### Your task
Start with the first line of the records below. Output each line exactly, ending with the one that contains "Task: Tap the QQ交谈 chat button".

### Extracted records
= Beginning of Section =

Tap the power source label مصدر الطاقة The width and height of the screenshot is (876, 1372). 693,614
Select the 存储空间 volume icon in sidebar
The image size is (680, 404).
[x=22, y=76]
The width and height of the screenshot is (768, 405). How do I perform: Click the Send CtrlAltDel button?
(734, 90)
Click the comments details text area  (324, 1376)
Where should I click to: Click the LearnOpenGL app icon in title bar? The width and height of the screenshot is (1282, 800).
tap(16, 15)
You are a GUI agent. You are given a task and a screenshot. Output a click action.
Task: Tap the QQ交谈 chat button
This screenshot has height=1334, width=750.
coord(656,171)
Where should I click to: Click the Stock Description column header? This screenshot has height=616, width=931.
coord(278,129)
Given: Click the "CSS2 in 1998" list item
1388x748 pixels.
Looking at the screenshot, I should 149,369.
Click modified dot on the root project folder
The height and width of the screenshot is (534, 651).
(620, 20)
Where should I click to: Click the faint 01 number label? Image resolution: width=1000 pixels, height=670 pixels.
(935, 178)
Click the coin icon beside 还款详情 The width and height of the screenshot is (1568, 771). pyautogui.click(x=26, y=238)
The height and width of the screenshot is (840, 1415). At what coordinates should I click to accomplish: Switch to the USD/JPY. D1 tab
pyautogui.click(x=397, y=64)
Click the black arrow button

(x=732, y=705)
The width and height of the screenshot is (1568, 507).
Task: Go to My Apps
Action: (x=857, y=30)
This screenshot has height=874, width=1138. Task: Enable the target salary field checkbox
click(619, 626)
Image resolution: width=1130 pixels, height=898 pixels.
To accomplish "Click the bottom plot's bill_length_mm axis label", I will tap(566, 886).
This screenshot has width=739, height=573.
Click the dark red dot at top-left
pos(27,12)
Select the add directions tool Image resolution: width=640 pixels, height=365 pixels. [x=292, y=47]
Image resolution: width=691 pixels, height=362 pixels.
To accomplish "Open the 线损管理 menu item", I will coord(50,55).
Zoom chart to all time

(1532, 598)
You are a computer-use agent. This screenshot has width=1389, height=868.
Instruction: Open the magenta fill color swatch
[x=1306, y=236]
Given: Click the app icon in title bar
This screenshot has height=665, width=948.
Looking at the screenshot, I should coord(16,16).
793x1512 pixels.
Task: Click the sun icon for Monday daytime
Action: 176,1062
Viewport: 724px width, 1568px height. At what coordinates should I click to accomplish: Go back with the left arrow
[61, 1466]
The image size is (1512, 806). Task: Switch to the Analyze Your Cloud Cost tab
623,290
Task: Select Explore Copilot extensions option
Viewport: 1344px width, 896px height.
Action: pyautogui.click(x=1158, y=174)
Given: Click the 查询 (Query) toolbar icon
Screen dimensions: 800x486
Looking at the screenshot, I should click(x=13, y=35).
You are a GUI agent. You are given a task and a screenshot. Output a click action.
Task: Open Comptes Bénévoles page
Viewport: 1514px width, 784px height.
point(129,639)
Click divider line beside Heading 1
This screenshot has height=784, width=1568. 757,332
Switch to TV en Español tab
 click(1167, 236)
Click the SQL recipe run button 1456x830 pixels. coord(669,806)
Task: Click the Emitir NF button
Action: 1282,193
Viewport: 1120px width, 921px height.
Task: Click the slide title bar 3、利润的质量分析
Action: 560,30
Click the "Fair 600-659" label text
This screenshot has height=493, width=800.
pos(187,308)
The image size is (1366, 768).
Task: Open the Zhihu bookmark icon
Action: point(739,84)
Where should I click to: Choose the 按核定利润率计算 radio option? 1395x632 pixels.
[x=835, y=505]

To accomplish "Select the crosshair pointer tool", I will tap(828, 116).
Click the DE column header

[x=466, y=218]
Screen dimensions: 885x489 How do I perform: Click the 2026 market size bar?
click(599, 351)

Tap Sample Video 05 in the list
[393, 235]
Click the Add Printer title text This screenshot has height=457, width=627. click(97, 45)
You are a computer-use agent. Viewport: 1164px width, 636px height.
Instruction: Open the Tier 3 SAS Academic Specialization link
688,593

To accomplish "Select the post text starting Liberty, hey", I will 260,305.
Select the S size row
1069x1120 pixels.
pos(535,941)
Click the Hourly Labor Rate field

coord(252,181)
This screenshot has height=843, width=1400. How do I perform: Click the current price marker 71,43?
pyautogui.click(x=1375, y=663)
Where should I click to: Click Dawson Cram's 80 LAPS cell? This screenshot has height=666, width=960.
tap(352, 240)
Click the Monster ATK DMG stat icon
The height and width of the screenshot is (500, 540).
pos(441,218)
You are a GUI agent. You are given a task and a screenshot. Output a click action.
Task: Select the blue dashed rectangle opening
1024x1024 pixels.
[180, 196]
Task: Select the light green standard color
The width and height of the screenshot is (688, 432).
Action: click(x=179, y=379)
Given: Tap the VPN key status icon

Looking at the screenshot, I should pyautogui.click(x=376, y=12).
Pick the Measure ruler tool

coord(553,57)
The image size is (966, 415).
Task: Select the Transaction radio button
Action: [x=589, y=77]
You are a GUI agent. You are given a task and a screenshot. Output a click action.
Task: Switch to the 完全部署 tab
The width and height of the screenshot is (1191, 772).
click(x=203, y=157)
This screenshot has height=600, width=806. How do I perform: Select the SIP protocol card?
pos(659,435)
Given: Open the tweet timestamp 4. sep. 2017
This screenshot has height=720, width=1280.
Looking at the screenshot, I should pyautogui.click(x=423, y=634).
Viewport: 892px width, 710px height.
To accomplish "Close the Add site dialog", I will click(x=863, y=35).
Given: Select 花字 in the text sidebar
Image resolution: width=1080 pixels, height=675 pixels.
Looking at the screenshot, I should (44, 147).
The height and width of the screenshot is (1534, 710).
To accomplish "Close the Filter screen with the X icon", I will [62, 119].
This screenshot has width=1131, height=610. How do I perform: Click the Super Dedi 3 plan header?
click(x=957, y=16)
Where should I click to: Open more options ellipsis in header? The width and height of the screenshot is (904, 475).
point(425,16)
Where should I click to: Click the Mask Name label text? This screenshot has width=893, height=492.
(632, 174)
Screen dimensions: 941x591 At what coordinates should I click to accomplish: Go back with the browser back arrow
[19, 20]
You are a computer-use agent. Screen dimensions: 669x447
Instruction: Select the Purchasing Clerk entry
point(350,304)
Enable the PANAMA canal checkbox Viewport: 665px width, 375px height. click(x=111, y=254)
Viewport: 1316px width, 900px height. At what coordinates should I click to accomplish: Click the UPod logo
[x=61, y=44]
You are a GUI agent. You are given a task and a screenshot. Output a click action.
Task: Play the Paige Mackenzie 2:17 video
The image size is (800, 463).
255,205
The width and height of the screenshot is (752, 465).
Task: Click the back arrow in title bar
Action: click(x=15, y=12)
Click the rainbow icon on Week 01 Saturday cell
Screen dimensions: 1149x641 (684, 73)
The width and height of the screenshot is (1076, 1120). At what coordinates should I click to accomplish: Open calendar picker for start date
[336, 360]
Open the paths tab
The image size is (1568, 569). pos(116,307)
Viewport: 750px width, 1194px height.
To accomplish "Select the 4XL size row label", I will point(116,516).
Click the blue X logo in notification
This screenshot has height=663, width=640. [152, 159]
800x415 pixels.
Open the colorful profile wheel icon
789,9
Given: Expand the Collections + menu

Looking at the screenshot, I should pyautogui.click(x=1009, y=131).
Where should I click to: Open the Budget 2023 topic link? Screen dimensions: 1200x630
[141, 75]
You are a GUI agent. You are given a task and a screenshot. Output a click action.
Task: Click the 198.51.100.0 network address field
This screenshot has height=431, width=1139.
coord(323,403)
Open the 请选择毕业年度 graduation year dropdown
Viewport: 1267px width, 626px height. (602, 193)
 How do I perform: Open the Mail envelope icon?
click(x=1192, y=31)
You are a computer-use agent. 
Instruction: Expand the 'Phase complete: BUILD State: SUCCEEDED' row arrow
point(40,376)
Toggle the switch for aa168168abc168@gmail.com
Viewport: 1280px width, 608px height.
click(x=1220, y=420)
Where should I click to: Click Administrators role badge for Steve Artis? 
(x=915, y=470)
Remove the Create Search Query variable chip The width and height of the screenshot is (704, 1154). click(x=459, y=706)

= End of Section =

### Solution
Tap the power source label مصدر الطاقة The width and height of the screenshot is (876, 1372). 693,614
Select the 存储空间 volume icon in sidebar
The image size is (680, 404).
[x=22, y=76]
The width and height of the screenshot is (768, 405). How do I perform: Click the Send CtrlAltDel button?
(734, 90)
Click the comments details text area  (324, 1376)
Where should I click to: Click the LearnOpenGL app icon in title bar? The width and height of the screenshot is (1282, 800).
tap(16, 15)
You are a GUI agent. You are given a task and a screenshot. Output a click action.
Task: Tap the QQ交谈 chat button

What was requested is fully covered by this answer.